First let us compute the normal,

\(\sigma(x,y)=(x, y, \sqrt{1-x^2-y^2})\) defines a surface patch. \[\sigma_x(x,y)=(1, 0, \frac{ x}{\sqrt{1-x^2-y^2}})\] \[\sigma_y(x,y)=(0, 1, \frac{ y}{\sqrt{1-x^2-y^2}})\] \[\sigma_x(x,y) \times \sigma_y(x,y)=(\frac{-x}{\sqrt{1-x^2-y^2}}, \frac{-y}{\sqrt{1-x^2-y^2}}, 1 )\] \[\hat{n}(x,y) =(-x, -y, \sqrt{1-x^2-y^2})\]

Note how this vector is normal to the position vector defining a point on the part of the surface covered by the surface patch.

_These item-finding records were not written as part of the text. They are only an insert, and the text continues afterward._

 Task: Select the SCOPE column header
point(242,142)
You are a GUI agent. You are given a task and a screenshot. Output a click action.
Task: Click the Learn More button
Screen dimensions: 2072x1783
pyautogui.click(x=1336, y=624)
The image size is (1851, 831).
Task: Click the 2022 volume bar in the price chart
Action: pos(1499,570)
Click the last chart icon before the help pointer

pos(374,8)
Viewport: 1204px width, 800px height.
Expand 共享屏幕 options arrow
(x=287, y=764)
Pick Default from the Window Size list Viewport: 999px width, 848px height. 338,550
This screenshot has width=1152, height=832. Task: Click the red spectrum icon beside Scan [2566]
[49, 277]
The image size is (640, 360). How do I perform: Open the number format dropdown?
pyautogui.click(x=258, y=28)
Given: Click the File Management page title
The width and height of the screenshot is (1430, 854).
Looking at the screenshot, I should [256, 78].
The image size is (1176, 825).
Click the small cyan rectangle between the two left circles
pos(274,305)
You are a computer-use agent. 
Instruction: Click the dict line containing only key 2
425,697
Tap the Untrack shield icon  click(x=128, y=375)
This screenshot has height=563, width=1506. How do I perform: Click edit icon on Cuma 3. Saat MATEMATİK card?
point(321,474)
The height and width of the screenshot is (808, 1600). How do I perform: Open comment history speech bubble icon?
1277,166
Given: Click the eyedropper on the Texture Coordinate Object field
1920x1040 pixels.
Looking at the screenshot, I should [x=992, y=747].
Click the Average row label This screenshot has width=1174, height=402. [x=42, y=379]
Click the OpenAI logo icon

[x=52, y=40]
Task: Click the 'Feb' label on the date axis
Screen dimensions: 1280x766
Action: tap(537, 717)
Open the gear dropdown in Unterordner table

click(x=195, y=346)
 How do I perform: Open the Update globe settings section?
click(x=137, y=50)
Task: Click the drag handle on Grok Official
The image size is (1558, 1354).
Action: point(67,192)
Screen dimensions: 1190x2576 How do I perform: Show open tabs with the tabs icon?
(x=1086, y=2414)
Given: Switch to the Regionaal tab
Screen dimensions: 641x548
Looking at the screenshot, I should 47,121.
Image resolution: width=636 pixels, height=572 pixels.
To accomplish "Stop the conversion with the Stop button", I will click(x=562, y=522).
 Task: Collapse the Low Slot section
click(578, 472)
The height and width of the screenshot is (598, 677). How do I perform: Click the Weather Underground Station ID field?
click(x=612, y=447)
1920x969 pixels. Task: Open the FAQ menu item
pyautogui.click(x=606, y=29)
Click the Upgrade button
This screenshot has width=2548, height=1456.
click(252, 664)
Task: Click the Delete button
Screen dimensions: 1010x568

We have already noted that it does not matter which unit speed parametrization we choose. Therefore, we may choose. In fact, all curves on the surface are of the form

\[\gamma(t) = \sigma(x(t),y(t))=(x(t), y(t), \sqrt{1-x^2(t)-y^2(t)})\] for some \(x(t)\) and \(y(t)\). Let us choose \(x(t) =\cos(t)\) and \(y(t)=\sin(t)\) so that the parametrization is, \[\gamma(t) = \sigma(x(t),y(t))=(\cos(t), \sin(t), 0)\] Note that this is just the great circle lying on the sphere and the paramtrization is unit speed

Now, \[\ddot{\gamma}(t) = (-\cos(t), -\sin(t), 0)\] Consider the point at \(t=0\), i.e. \(\gamma(0)= (1,0,0)\). Note that the unit normal at that point is \((1, 0, 0)\) and \(\ddot{\gamma}(0) = (-1, -1, 0)\). Taking the dot product, we get that the normal curvature is -1.